Egypt parliament approves new national health insurance law

Gamal Essam El-Din , Monday 18 Dec 2017

The law will be implemented over a maximum of 15 years, beginning next year with the governorate of Port Said

Egyptian Parliament (Reuters)
Egyptian Parliament (Reuters)

After two days of heated discussion, Egypt’s parliament finally approved with a two-thirds majority a government-drafted law on national health insurance on Monday.

Minister of Health Ahmed Emadeddin said "the day parliament approved this law should be considered a historic day."

"In December 2015, Minister of Finance [Amr El-Garhy] and I received orders from President Abdel-Fattah El-Sisi to draft a law that should pave the way for implementing a comprehensive national health insurance law in Egypt," Emadeddin said, adding that "today is a historic day as we were able to get the approval of MPs on this landmark law."

"This law was heavily discussed in order to ensure that there will be sufficient funding for the new national health insurance system," Emadeddin said, adding that "the subscription and membership fees of this system could be a little bit high, but this is important in order to guarantee that it will be sustainable and will not collapse due to any abrupt lack of funding."

Finance minister El-Garhy told MPs that "in drafting the law, the ministries of health and finance reviewed 31 scenarios for funding, and in the end we reached the scenario that we think best guarantees that the system will be effectively implemented and that as many citizens as possible will be covered."

El-Garhy said the law will cover around 40 percent of the population.

The law will be implemented over a maximum of 15 years, beginning next year with the governorate of Port Said.

Parliament speaker Ali Abdel-Aal said the law was revised in constitutional and legal terms by the State Council.

"Parliament gave top priority to this law as the constitution stipulates that a new comprehensive national health insurance system should be in place in Egypt as soon as possible," Abdel-Aal said. 

There was stormy debate on Article 40, which details the sources of funding necessary to cover the new health insurance system and ensure that it performs in an efficient and sustainable way.

Many MPs, especially leftists, tried their best to lower subscription and membership fees necessary to access the system.

"It is so sorrowful that this comes at a time when citizens are still suffering from high inflation rates and hard living conditions," said leftist MP Haitham El-Hariri, adding that he has strong fears that the law will eventually lead to privatising public hospitals.

In response, Minister of Health Emadeddin insisted that "the subscription fees should be high in order for the system to be sustainable and not collapse."

Parliament speaker Abdel-Aal insisted that "a free national health insurance system would be a big failure."

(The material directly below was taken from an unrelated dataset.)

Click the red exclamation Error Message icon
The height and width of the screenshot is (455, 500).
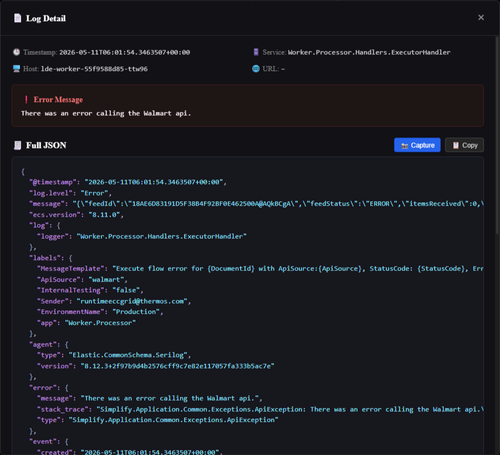[26, 99]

"Egypt is no longer a socialist country mobilised to provide free health and education services," Abdel-Aal said, adding that "the subscription fees may be high in the beginning, but they will be affordable with the system gradually covering the entire country."

Article 40 states that there will be nine sources of funding for the new national health insurance system.

These include subscription fees, budgetary allocations, foreign and local donations and loans, contributions, and other sources such as cigarette, food and drug sales.

"[Funding] will also come from cement and iron sales and from fees imposed on citizens when renewing driving licences and identity cards," Article 40 reads. 

Under the law, three organisations – the Healthcare Organisation, the Quality and Authorisation Authority, and the National Health Insurance Organisation – will be responsible for implementing national health insurance.

The three organisations will have the power to ensure that the national health insurance system is strictly implemented, and can take the necessary legal procedures to ensure that public and private businesses pay the required subscription fees.